Exercise instructions
What is needed is an exact repeat of the lines from the line containing "Where should I click to: Select the P2,088" through the final line of the entries below, and nothing else.

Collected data
◇ ◇ ◇ ◇

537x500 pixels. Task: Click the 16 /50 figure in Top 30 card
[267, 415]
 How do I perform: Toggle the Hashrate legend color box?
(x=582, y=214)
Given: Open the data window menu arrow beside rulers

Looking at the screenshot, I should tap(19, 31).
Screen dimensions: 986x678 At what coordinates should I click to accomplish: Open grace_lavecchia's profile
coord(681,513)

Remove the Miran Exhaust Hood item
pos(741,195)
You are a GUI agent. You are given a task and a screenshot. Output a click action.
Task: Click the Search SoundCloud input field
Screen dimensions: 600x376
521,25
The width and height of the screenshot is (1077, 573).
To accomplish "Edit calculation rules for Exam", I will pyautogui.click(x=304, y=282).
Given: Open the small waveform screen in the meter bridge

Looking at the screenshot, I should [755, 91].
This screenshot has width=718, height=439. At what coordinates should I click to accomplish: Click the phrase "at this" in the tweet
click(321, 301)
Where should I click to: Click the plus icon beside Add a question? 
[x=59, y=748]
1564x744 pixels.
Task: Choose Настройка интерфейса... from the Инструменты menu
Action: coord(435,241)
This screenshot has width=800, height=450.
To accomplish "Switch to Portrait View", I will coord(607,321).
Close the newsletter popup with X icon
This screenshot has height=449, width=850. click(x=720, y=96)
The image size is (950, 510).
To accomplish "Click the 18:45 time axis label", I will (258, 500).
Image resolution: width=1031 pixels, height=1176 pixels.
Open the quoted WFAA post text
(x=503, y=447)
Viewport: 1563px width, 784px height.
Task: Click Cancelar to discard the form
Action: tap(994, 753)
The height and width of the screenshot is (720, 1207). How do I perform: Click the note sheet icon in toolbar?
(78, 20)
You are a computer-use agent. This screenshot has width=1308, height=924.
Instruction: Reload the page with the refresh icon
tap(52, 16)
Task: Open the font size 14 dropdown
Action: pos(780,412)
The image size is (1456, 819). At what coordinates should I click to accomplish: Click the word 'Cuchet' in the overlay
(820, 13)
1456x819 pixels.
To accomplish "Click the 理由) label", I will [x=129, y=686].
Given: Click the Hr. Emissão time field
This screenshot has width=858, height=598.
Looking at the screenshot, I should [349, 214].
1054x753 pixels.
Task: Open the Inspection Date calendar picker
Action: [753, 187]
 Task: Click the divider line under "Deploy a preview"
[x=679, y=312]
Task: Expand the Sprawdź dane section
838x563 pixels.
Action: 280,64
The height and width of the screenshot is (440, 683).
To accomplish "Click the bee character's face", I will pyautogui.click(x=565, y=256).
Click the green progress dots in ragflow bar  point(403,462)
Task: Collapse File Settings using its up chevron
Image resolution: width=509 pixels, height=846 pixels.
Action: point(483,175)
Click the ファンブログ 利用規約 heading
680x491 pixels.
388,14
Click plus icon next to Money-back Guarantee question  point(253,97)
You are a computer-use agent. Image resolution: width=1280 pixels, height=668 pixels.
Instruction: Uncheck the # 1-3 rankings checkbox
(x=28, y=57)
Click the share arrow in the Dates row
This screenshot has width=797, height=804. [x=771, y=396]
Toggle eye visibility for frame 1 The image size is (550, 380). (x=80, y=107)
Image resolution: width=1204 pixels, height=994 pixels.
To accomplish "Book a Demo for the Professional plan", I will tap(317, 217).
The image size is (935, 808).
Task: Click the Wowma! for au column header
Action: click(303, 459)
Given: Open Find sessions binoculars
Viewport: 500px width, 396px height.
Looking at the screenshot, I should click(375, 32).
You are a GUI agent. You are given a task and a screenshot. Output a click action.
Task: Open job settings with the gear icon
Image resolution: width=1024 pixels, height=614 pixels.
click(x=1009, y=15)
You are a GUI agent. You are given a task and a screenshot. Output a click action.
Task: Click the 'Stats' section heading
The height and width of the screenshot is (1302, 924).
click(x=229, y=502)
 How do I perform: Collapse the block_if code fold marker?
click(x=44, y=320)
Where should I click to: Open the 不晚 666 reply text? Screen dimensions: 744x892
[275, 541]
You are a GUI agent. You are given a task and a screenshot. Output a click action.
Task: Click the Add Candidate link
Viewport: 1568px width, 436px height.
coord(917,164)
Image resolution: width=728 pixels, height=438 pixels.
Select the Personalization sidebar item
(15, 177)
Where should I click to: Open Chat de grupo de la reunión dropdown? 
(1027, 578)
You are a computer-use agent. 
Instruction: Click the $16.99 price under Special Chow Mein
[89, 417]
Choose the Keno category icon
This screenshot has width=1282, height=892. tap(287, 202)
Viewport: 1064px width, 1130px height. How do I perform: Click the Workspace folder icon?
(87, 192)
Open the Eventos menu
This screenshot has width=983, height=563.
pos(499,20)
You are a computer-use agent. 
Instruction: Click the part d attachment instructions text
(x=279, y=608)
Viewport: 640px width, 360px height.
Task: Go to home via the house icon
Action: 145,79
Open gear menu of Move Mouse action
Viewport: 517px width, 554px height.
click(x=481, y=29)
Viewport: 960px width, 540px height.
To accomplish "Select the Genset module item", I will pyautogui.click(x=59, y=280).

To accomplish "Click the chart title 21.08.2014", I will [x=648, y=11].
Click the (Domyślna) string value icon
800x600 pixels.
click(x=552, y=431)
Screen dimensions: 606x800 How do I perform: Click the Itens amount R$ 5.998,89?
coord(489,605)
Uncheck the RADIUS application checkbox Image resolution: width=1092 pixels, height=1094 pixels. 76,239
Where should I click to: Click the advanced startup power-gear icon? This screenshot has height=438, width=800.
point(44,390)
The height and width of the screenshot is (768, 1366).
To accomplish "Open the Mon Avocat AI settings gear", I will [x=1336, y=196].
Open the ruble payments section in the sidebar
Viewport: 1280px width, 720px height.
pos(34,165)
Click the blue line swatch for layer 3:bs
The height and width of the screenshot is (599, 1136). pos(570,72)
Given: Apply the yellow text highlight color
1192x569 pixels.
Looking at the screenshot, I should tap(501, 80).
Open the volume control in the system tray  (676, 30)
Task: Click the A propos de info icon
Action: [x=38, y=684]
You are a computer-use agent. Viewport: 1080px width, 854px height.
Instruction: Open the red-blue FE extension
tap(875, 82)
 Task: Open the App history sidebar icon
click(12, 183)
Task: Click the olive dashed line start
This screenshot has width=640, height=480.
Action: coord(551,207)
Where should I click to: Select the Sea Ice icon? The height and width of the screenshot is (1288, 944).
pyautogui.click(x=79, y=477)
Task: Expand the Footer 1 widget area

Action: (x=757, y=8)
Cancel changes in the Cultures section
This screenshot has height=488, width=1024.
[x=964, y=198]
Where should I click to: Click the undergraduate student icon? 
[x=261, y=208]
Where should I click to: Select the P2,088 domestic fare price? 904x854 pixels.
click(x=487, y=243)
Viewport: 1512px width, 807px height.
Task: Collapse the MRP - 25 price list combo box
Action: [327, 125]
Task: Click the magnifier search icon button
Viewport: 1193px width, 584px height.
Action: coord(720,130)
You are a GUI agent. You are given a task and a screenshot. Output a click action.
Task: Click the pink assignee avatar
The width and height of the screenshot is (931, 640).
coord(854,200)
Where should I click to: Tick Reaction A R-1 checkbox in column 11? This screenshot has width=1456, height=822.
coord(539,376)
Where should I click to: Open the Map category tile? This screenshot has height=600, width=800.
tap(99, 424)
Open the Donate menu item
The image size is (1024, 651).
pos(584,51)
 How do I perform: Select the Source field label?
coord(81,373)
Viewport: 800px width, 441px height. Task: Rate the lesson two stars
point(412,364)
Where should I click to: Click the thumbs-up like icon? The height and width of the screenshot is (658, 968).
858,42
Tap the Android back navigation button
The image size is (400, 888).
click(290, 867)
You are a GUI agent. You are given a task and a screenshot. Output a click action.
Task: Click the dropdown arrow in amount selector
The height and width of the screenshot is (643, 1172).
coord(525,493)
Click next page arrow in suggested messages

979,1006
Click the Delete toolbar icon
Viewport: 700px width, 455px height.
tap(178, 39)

◇ ◇ ◇ ◇

Result
Where should I click to: Select the P2,088 domestic fare price? 904x854 pixels.
click(x=487, y=243)
Viewport: 1512px width, 807px height.
Task: Collapse the MRP - 25 price list combo box
Action: [327, 125]
Task: Click the magnifier search icon button
Viewport: 1193px width, 584px height.
Action: coord(720,130)
You are a GUI agent. You are given a task and a screenshot. Output a click action.
Task: Click the pink assignee avatar
The width and height of the screenshot is (931, 640).
coord(854,200)
Where should I click to: Tick Reaction A R-1 checkbox in column 11? This screenshot has width=1456, height=822.
coord(539,376)
Where should I click to: Open the Map category tile? This screenshot has height=600, width=800.
tap(99, 424)
Open the Donate menu item
The image size is (1024, 651).
pos(584,51)
 How do I perform: Select the Source field label?
coord(81,373)
Viewport: 800px width, 441px height. Task: Rate the lesson two stars
point(412,364)
Where should I click to: Click the thumbs-up like icon? The height and width of the screenshot is (658, 968).
858,42
Tap the Android back navigation button
The image size is (400, 888).
click(290, 867)
You are a GUI agent. You are given a task and a screenshot. Output a click action.
Task: Click the dropdown arrow in amount selector
The height and width of the screenshot is (643, 1172).
coord(525,493)
Click next page arrow in suggested messages

979,1006
Click the Delete toolbar icon
Viewport: 700px width, 455px height.
tap(178, 39)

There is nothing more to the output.